▶ **ABOUT THIS TASK**
Reproduce each record exactly.

(SUPPLIED DATA)

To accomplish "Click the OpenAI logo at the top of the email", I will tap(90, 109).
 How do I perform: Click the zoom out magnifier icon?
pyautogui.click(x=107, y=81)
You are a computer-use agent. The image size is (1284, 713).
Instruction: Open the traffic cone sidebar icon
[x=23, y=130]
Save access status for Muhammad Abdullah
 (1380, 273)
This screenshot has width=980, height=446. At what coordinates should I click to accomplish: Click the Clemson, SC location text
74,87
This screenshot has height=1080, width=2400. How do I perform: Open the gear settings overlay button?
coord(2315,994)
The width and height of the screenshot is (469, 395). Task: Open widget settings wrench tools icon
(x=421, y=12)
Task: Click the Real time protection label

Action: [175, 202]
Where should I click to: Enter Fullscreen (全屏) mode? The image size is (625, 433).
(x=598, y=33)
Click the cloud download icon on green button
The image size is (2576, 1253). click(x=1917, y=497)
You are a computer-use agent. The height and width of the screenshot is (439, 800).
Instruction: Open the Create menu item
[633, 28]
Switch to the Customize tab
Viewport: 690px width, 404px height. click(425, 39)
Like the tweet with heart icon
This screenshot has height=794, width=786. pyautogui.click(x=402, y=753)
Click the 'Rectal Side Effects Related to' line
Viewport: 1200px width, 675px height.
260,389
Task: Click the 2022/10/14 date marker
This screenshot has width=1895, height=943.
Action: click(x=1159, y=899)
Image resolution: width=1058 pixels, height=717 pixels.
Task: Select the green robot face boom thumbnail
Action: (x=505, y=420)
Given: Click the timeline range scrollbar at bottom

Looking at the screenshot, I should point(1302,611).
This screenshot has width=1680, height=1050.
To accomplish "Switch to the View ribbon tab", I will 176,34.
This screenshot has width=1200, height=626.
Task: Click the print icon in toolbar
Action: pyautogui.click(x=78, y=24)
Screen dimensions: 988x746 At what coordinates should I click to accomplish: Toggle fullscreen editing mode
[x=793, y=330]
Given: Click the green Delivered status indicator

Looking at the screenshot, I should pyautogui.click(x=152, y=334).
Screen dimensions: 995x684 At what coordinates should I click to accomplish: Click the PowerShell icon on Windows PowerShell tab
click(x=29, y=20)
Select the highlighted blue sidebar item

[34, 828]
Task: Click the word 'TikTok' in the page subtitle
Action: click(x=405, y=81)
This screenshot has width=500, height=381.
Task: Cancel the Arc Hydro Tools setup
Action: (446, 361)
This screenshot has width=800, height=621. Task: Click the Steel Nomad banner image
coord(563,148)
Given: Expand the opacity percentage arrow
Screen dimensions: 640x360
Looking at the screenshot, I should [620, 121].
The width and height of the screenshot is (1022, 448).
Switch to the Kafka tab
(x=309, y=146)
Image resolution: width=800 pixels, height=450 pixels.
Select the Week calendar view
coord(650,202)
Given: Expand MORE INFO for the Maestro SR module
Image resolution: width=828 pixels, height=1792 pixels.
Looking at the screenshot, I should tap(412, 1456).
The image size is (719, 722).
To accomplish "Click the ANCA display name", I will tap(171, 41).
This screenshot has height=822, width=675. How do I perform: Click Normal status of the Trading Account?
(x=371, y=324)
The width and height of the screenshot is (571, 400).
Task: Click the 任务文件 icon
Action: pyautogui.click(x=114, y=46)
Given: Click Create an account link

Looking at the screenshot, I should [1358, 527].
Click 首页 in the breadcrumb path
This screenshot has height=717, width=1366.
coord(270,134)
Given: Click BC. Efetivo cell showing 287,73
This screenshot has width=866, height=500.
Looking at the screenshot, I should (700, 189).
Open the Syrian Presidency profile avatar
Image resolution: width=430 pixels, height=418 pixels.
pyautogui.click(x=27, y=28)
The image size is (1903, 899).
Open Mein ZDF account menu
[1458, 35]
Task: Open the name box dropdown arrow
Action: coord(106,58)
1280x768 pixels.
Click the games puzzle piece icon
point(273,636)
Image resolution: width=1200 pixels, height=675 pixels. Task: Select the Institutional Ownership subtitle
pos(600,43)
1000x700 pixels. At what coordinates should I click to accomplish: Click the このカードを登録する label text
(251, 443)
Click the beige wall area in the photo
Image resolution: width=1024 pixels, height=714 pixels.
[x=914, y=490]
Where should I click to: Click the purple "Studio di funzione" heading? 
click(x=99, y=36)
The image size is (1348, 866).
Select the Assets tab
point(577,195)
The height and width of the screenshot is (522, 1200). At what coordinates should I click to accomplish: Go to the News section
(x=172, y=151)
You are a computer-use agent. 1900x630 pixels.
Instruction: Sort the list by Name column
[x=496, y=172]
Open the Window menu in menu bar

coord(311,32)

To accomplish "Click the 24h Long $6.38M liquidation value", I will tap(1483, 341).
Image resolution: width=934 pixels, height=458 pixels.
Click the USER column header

(End SUPPLIED DATA)

▶ **TASK RESULT**
To accomplish "Click the OpenAI logo at the top of the email", I will tap(90, 109).
 How do I perform: Click the zoom out magnifier icon?
pyautogui.click(x=107, y=81)
You are a computer-use agent. The image size is (1284, 713).
Instruction: Open the traffic cone sidebar icon
[x=23, y=130]
Save access status for Muhammad Abdullah
 (1380, 273)
This screenshot has width=980, height=446. At what coordinates should I click to accomplish: Click the Clemson, SC location text
74,87
This screenshot has height=1080, width=2400. How do I perform: Open the gear settings overlay button?
coord(2315,994)
The width and height of the screenshot is (469, 395). Task: Open widget settings wrench tools icon
(x=421, y=12)
Task: Click the Real time protection label

Action: [175, 202]
Where should I click to: Enter Fullscreen (全屏) mode? The image size is (625, 433).
(x=598, y=33)
Click the cloud download icon on green button
The image size is (2576, 1253). click(x=1917, y=497)
You are a computer-use agent. The height and width of the screenshot is (439, 800).
Instruction: Open the Create menu item
[633, 28]
Switch to the Customize tab
Viewport: 690px width, 404px height. click(425, 39)
Like the tweet with heart icon
This screenshot has height=794, width=786. pyautogui.click(x=402, y=753)
Click the 'Rectal Side Effects Related to' line
Viewport: 1200px width, 675px height.
260,389
Task: Click the 2022/10/14 date marker
This screenshot has width=1895, height=943.
Action: click(x=1159, y=899)
Image resolution: width=1058 pixels, height=717 pixels.
Task: Select the green robot face boom thumbnail
Action: (x=505, y=420)
Given: Click the timeline range scrollbar at bottom

Looking at the screenshot, I should point(1302,611).
This screenshot has width=1680, height=1050.
To accomplish "Switch to the View ribbon tab", I will 176,34.
This screenshot has width=1200, height=626.
Task: Click the print icon in toolbar
Action: pyautogui.click(x=78, y=24)
Screen dimensions: 988x746 At what coordinates should I click to accomplish: Toggle fullscreen editing mode
[x=793, y=330]
Given: Click the green Delivered status indicator

Looking at the screenshot, I should pyautogui.click(x=152, y=334).
Screen dimensions: 995x684 At what coordinates should I click to accomplish: Click the PowerShell icon on Windows PowerShell tab
click(x=29, y=20)
Select the highlighted blue sidebar item

[34, 828]
Task: Click the word 'TikTok' in the page subtitle
Action: click(x=405, y=81)
This screenshot has width=500, height=381.
Task: Cancel the Arc Hydro Tools setup
Action: (446, 361)
This screenshot has width=800, height=621. Task: Click the Steel Nomad banner image
coord(563,148)
Given: Expand the opacity percentage arrow
Screen dimensions: 640x360
Looking at the screenshot, I should [620, 121].
The width and height of the screenshot is (1022, 448).
Switch to the Kafka tab
(x=309, y=146)
Image resolution: width=800 pixels, height=450 pixels.
Select the Week calendar view
coord(650,202)
Given: Expand MORE INFO for the Maestro SR module
Image resolution: width=828 pixels, height=1792 pixels.
Looking at the screenshot, I should tap(412, 1456).
The image size is (719, 722).
To accomplish "Click the ANCA display name", I will tap(171, 41).
This screenshot has height=822, width=675. How do I perform: Click Normal status of the Trading Account?
(x=371, y=324)
The width and height of the screenshot is (571, 400).
Task: Click the 任务文件 icon
Action: pyautogui.click(x=114, y=46)
Given: Click Create an account link

Looking at the screenshot, I should [1358, 527].
Click 首页 in the breadcrumb path
This screenshot has height=717, width=1366.
coord(270,134)
Given: Click BC. Efetivo cell showing 287,73
This screenshot has width=866, height=500.
Looking at the screenshot, I should (700, 189).
Open the Syrian Presidency profile avatar
Image resolution: width=430 pixels, height=418 pixels.
pyautogui.click(x=27, y=28)
The image size is (1903, 899).
Open Mein ZDF account menu
[1458, 35]
Task: Open the name box dropdown arrow
Action: coord(106,58)
1280x768 pixels.
Click the games puzzle piece icon
point(273,636)
Image resolution: width=1200 pixels, height=675 pixels. Task: Select the Institutional Ownership subtitle
pos(600,43)
1000x700 pixels. At what coordinates should I click to accomplish: Click the このカードを登録する label text
(251, 443)
Click the beige wall area in the photo
Image resolution: width=1024 pixels, height=714 pixels.
[x=914, y=490]
Where should I click to: Click the purple "Studio di funzione" heading? 
click(x=99, y=36)
The image size is (1348, 866).
Select the Assets tab
point(577,195)
The height and width of the screenshot is (522, 1200). At what coordinates should I click to accomplish: Go to the News section
(x=172, y=151)
You are a computer-use agent. 1900x630 pixels.
Instruction: Sort the list by Name column
[x=496, y=172]
Open the Window menu in menu bar

coord(311,32)

To accomplish "Click the 24h Long $6.38M liquidation value", I will tap(1483, 341).
Image resolution: width=934 pixels, height=458 pixels.
Click the USER column header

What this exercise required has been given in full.